■ WHAT TO DO
Both ends included, set down the lines from the line containing "The width and" through the last line of the records below, without pictures.

■ RECORDS
..............................

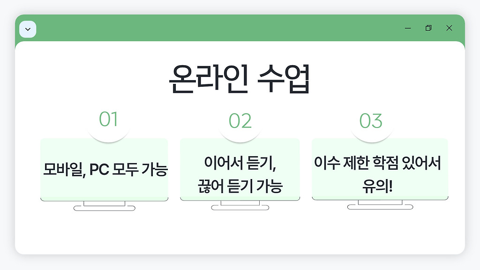Select the 03 number badge

tap(371, 120)
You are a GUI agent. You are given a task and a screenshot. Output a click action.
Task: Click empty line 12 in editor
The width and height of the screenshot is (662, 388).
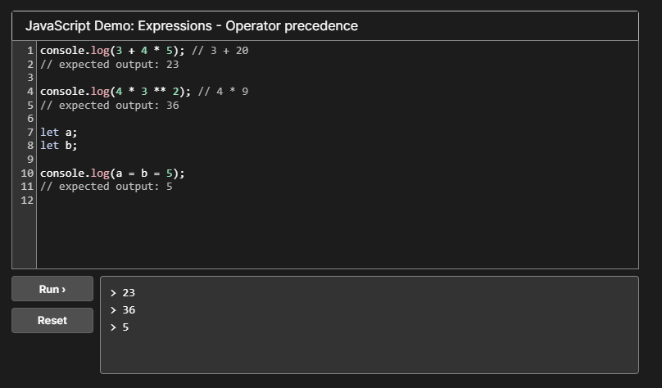click(x=337, y=201)
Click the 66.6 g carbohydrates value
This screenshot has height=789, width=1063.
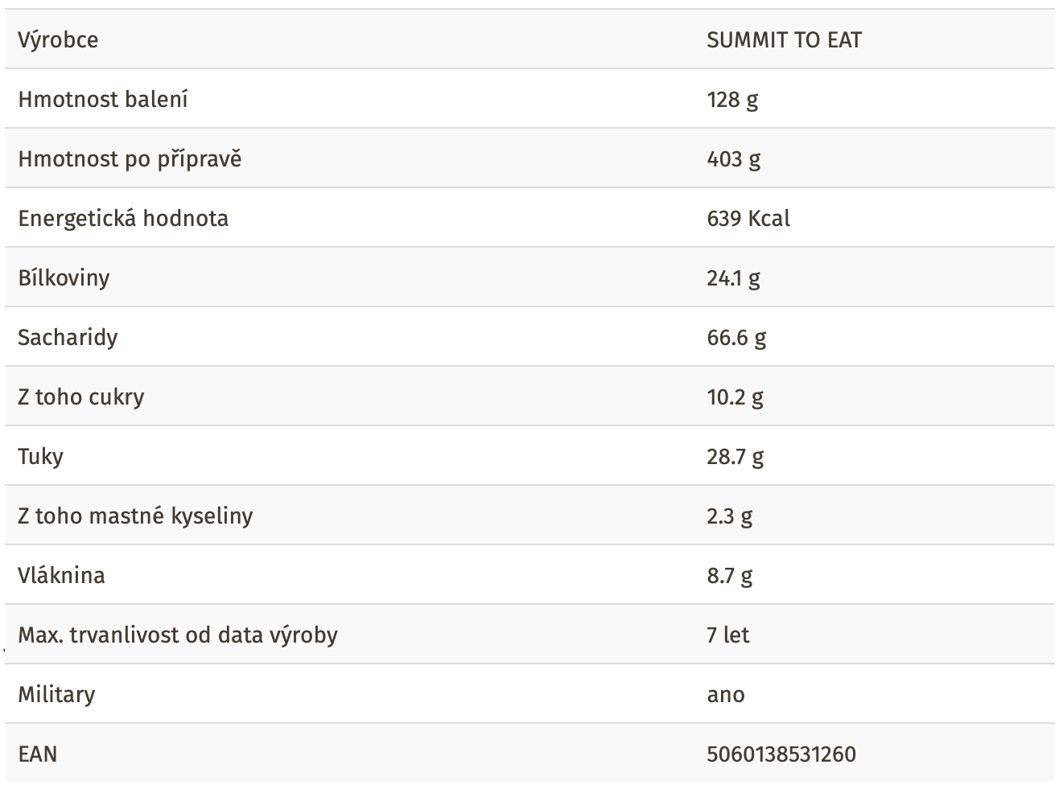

..............................

■ SOLUTION FOR THIS PROBLEM
The width and height of the screenshot is (662, 388).
click(x=337, y=201)
Click the 66.6 g carbohydrates value
This screenshot has height=789, width=1063.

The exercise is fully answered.